Which is perhaps why I was so surprised by Joseph’s — we’ll call him Joseph — work. My slipping frames were just a minor issue to past associates, but he made them his issue. He took his time to figure out the source of the problem, made miniscule fixes, then tested his work before going back in and meticulously making more adjustments.

It was rush hour when I met Joseph, and this took what felt like 20 minutes. It’s quite possible that 20 minutes is too long by a lot of company and customer standards — especially nowadays. But I appreciated it so much.

He told me he’d been with the company since the first Daley administration, and in the glasses business for longer than that. I thought about how much I valued his work, then I thought about what might influence his work — the relationship between employee appreciation, performance and engagement.

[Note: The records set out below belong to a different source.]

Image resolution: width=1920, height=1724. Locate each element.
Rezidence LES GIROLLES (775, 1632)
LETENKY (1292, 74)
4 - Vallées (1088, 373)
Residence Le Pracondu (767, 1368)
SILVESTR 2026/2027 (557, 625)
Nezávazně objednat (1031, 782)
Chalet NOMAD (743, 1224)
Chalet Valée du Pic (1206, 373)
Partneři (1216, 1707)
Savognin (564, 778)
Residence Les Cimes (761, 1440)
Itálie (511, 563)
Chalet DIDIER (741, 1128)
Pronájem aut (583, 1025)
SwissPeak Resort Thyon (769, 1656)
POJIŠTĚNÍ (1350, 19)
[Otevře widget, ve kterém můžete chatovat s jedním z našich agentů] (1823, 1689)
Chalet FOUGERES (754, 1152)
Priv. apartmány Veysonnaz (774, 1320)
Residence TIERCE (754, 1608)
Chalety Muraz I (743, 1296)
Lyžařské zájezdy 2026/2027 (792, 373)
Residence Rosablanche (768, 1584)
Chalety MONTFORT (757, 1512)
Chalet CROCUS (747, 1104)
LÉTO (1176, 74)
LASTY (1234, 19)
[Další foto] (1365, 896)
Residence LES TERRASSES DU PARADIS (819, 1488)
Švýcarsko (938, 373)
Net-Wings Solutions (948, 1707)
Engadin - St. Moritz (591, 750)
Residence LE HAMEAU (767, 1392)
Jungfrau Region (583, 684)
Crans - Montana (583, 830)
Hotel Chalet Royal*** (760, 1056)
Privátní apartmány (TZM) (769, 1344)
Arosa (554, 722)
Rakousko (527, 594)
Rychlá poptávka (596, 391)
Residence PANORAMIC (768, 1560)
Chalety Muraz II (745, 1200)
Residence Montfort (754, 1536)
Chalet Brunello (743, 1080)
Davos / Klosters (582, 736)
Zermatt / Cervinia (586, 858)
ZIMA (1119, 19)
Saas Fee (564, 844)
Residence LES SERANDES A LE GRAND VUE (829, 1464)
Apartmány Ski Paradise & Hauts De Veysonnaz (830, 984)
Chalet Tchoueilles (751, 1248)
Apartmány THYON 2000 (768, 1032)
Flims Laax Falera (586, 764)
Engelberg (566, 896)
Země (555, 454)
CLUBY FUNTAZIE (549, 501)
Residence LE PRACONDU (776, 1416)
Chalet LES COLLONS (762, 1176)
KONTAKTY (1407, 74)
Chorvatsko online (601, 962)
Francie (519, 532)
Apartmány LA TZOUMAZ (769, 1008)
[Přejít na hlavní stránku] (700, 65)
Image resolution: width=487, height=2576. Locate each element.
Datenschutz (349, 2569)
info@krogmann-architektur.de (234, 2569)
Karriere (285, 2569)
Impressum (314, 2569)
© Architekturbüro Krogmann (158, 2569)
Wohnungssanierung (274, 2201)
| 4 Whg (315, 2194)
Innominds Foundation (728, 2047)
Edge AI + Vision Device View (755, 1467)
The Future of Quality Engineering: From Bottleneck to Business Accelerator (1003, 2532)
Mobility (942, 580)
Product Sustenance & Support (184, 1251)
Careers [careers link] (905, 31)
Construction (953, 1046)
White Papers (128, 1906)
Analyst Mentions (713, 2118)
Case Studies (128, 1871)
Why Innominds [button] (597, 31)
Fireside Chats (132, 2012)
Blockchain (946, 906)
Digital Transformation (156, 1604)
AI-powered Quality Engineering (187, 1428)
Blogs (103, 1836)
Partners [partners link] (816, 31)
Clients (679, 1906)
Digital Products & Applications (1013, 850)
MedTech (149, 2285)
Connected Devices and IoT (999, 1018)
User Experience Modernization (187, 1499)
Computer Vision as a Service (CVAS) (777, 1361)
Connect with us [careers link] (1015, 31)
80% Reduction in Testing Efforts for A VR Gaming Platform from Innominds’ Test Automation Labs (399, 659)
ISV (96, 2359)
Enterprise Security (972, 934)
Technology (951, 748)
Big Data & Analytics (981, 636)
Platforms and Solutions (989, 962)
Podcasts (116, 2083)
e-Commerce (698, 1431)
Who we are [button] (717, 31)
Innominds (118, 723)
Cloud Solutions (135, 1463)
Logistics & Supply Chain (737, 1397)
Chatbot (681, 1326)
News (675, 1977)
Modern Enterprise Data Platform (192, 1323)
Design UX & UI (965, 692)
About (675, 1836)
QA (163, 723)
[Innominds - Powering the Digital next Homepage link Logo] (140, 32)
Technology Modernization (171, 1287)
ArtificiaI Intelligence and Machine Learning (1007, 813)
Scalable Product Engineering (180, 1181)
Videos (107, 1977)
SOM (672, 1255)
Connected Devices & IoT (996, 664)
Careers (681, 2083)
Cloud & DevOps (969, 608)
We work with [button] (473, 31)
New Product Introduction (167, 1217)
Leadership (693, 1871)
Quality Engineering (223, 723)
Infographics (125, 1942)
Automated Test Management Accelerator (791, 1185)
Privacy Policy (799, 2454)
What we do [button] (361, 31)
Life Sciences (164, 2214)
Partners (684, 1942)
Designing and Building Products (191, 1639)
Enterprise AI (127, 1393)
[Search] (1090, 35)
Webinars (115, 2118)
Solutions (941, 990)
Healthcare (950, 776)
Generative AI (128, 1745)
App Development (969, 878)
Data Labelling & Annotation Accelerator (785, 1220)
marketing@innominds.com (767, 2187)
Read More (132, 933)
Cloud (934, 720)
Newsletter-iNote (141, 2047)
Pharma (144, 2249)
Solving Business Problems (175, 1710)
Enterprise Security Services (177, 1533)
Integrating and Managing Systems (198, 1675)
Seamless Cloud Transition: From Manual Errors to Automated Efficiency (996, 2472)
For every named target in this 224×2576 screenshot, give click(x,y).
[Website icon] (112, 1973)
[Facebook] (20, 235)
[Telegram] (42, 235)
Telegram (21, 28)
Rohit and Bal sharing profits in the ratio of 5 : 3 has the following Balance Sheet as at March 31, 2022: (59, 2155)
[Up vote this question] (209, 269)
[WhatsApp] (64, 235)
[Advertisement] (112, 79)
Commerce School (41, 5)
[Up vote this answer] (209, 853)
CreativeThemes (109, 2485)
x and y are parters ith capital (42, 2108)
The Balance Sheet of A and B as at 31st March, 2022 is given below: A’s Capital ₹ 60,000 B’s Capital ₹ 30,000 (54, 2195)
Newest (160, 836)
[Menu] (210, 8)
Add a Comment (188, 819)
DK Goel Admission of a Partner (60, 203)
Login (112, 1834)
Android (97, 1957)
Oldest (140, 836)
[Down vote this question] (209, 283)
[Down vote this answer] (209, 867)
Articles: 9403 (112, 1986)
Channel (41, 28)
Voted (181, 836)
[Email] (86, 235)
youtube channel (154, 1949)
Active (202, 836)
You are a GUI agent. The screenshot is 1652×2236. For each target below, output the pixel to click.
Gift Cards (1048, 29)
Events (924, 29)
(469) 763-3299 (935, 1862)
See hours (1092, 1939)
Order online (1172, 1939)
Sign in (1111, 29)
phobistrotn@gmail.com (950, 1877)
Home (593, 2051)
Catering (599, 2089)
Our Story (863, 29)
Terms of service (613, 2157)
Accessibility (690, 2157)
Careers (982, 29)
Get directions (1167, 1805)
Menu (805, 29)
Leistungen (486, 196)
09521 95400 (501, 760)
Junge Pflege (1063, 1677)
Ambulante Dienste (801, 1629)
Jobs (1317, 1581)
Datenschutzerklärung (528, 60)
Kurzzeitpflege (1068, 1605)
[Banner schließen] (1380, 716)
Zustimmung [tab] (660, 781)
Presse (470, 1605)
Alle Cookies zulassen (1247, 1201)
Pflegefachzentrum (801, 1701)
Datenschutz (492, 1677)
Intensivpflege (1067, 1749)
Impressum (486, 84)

Not long ago, I wrote about how large a role managers play in employee retention. If only they were more communicative, collaborative and more inclined to acknowledge employees for their talent and commitment, they would see greater performance, experience more loyalty and see fewer people leaving. This is my unscientific take on the matter but when it comes to how employees respond to an unsupportive environment, I see three groups: those who care and are deeply impacted, those who care but deal until they simply can’t anymore, and those who are indifferent to the culture and love their job or their paycheck so much they won’t be deterred by a lack of support. My guess is the technician who helped me falls into the latter category. But he is the rarity, not the rule.

If the truth that employees leave managers not companies is no longer vibrant enough for you, how about the neuro-side of this.

In a study conducted by researchers at the Wharton School of the University of Pennsylvania, when two groups of university fundraisers were compared to one another, the group given a pep talk by the development director made 50 percent more fundraising calls than the group that did not get a pep talk.

Why? Gratitude has a powerful impact on people’s lives because it engages the brain “in a virtuous cycle,” wrote Alex Korb, Ph.D., in a Psychology Today article. Our brains are incredibly impacted by feelings of gratitude — these feelings activate regions of our noggins associated with the release of the “reward chemical” dopamine, which encourages us to stay motivated.

Gratitude promotes well-being, has positive effects on employee work-life balance, and it’s contagious. I don’t think its business and social value can be overstated, as long as it’s done from a place of authenticity, of course.

I do hope that’s the case for Joseph, my glasses technician, and for others like him, giving it their all, unbothered by the culture around them. Because culture does matter. Companies can’t afford to use employee resilience as an excuse to ignore the human-ness of the people they hire to do their work. They’ve got to see them, really see them and tell them they see them and all they do, just like I saw Joseph and he saw me.